### Your goal
Go through the listing below and show each line that has the word "computer".
[Start of Attachment]
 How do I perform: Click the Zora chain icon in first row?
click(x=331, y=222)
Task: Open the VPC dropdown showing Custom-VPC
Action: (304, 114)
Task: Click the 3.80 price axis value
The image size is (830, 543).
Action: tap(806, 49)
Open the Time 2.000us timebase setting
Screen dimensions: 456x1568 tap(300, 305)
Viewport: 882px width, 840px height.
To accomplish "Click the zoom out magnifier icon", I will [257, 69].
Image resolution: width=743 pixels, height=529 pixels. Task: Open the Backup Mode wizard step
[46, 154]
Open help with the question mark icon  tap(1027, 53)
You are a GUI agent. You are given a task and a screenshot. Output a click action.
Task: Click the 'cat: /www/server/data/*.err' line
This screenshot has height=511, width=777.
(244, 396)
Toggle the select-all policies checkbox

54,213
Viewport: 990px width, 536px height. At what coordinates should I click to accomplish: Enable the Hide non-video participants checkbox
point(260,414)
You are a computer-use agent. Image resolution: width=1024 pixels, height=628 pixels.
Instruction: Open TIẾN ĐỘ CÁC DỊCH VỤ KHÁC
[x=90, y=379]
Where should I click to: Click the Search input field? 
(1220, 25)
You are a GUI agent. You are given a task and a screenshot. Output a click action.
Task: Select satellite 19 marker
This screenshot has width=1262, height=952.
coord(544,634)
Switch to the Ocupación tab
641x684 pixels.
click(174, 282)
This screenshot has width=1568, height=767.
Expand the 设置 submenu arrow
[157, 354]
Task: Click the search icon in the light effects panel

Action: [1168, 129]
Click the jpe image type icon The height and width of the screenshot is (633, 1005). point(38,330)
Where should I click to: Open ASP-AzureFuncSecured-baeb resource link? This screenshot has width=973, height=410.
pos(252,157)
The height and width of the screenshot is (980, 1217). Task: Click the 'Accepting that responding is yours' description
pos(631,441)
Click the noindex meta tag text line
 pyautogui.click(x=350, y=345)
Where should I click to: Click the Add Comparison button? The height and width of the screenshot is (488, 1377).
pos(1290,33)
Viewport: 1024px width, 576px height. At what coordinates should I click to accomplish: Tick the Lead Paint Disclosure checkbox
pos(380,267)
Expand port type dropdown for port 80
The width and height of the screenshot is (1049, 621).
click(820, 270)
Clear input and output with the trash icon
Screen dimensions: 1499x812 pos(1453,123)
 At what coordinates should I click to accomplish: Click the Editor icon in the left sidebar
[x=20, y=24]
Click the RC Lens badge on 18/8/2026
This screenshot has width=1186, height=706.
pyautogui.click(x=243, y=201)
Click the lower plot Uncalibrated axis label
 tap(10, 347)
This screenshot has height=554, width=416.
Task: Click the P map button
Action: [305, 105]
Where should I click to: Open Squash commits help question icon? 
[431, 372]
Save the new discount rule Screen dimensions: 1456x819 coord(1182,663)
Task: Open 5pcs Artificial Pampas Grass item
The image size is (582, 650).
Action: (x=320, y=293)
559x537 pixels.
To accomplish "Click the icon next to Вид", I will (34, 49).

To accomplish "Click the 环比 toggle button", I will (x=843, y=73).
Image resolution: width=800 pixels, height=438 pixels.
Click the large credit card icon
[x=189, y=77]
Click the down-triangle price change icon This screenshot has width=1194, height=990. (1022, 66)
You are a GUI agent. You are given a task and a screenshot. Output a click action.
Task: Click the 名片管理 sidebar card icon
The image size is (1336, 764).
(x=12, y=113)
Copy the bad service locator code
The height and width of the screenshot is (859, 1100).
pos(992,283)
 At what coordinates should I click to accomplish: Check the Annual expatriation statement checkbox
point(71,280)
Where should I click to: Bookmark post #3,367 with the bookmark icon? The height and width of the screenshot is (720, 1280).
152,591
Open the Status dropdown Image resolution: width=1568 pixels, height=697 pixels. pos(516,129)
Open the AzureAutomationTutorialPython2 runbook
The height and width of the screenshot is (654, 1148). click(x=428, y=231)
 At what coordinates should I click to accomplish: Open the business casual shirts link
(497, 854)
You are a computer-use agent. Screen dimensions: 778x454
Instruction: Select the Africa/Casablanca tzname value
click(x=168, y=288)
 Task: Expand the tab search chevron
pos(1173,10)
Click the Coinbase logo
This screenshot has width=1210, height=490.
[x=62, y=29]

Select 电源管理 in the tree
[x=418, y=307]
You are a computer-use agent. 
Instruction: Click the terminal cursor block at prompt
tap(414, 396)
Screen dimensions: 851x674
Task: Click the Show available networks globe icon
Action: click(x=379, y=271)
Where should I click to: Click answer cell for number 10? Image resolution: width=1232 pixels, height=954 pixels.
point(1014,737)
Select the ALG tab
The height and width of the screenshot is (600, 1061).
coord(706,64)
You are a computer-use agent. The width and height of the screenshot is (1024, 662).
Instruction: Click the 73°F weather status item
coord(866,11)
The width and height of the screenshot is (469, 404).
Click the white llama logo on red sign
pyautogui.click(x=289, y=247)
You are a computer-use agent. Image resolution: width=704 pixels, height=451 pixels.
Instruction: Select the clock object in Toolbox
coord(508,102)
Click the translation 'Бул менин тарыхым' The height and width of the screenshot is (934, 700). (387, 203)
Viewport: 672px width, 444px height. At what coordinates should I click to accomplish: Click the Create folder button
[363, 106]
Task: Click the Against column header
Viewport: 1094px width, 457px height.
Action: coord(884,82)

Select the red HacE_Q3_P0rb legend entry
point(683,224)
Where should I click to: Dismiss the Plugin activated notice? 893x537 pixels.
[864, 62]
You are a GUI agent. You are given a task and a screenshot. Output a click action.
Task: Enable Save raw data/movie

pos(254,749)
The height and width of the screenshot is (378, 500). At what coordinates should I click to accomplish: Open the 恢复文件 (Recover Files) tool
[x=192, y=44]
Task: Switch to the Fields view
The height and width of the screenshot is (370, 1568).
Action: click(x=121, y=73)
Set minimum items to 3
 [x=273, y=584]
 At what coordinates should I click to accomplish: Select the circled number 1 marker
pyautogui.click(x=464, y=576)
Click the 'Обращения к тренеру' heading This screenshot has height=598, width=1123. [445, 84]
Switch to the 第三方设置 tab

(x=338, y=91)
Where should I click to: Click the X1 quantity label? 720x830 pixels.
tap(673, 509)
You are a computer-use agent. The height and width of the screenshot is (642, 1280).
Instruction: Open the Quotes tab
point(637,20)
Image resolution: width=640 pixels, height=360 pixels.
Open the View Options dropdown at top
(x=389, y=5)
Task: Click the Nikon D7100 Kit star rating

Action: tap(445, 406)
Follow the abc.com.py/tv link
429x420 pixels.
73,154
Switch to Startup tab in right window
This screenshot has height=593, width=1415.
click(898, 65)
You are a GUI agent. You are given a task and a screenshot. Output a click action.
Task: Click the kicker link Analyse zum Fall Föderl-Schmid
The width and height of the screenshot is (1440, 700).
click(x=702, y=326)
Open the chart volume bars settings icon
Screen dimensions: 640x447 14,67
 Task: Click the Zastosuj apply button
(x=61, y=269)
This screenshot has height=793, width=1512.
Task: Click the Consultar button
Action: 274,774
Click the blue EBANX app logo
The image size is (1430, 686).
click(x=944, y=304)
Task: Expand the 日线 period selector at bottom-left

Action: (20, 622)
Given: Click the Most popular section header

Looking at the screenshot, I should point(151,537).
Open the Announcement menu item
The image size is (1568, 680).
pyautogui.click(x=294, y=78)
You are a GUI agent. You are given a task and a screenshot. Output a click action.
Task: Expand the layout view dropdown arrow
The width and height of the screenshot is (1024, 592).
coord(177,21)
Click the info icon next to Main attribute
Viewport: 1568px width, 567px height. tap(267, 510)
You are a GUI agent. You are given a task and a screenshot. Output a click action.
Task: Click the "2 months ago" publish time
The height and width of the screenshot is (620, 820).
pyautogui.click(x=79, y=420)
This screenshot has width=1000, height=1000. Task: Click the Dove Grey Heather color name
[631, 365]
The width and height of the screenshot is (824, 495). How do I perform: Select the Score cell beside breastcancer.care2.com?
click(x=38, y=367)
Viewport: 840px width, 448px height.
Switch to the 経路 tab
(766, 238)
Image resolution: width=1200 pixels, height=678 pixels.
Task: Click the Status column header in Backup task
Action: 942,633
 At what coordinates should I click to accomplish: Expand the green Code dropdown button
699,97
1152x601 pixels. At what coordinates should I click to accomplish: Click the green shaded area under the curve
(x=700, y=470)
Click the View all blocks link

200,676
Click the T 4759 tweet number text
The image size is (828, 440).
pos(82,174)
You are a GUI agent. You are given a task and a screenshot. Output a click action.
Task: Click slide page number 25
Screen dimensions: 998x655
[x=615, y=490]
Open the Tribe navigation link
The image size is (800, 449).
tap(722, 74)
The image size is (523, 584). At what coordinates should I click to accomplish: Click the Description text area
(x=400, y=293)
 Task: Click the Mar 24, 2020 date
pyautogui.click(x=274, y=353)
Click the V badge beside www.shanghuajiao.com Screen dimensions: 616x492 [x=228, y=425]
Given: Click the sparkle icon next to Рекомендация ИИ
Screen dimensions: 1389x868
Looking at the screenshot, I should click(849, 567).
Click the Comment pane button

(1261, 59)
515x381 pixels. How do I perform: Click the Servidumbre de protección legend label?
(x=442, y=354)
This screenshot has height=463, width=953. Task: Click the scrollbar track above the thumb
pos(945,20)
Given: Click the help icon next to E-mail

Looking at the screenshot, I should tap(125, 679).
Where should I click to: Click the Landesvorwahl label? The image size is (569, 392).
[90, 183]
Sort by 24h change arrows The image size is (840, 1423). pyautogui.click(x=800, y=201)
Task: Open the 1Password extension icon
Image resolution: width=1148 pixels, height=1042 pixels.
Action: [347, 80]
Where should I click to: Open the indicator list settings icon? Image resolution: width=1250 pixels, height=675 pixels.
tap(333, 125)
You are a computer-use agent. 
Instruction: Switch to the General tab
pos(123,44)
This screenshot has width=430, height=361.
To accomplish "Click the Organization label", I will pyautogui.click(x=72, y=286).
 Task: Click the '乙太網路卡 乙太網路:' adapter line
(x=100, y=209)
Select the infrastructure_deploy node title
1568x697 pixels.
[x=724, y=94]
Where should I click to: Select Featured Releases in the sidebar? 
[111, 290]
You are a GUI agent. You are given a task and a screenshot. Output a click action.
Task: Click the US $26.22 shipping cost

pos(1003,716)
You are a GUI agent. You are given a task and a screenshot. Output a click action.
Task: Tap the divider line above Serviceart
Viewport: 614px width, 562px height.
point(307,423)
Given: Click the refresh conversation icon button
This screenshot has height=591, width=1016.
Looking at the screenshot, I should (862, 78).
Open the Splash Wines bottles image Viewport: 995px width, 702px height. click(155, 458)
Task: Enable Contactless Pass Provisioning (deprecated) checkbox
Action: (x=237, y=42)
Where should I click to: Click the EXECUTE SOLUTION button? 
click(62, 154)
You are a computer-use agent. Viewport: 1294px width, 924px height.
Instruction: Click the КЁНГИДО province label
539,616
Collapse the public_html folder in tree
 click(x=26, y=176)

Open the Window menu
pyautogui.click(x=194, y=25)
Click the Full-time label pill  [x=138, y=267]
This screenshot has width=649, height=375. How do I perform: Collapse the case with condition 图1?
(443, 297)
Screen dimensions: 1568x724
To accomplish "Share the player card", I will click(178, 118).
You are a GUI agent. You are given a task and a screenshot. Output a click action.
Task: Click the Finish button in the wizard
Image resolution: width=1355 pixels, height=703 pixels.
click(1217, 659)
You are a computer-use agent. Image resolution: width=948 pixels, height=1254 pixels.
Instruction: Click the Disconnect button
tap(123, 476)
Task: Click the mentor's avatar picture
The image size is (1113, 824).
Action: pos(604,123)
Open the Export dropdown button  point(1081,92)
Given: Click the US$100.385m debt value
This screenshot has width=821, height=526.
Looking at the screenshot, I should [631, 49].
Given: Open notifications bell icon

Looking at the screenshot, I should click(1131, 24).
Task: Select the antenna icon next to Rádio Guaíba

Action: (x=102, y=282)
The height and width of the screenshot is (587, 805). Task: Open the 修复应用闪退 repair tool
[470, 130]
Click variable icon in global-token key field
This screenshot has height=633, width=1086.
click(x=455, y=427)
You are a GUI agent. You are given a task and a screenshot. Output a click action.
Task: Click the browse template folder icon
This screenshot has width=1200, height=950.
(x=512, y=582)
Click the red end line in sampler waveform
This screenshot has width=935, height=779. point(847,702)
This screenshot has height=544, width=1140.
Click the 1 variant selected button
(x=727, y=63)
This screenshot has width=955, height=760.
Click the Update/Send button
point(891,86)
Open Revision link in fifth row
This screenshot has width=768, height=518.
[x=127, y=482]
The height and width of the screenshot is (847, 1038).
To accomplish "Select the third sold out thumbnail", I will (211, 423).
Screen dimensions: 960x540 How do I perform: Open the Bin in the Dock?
[End of Attachment]
### Task answer
You are a computer-use agent. Image resolution: width=1024 pixels, height=628 pixels.
You are a computer-use agent. Screen dimensions: 778x454
You are a computer-use agent. 
You are a computer-use agent. The width and height of the screenshot is (1024, 662).
You are a computer-use agent. Image resolution: width=704 pixels, height=451 pixels.
You are a computer-use agent. The height and width of the screenshot is (642, 1280).
You are a computer-use agent. 
You are a computer-use agent. Viewport: 1294px width, 924px height.
You are a computer-use agent. Image resolution: width=948 pixels, height=1254 pixels.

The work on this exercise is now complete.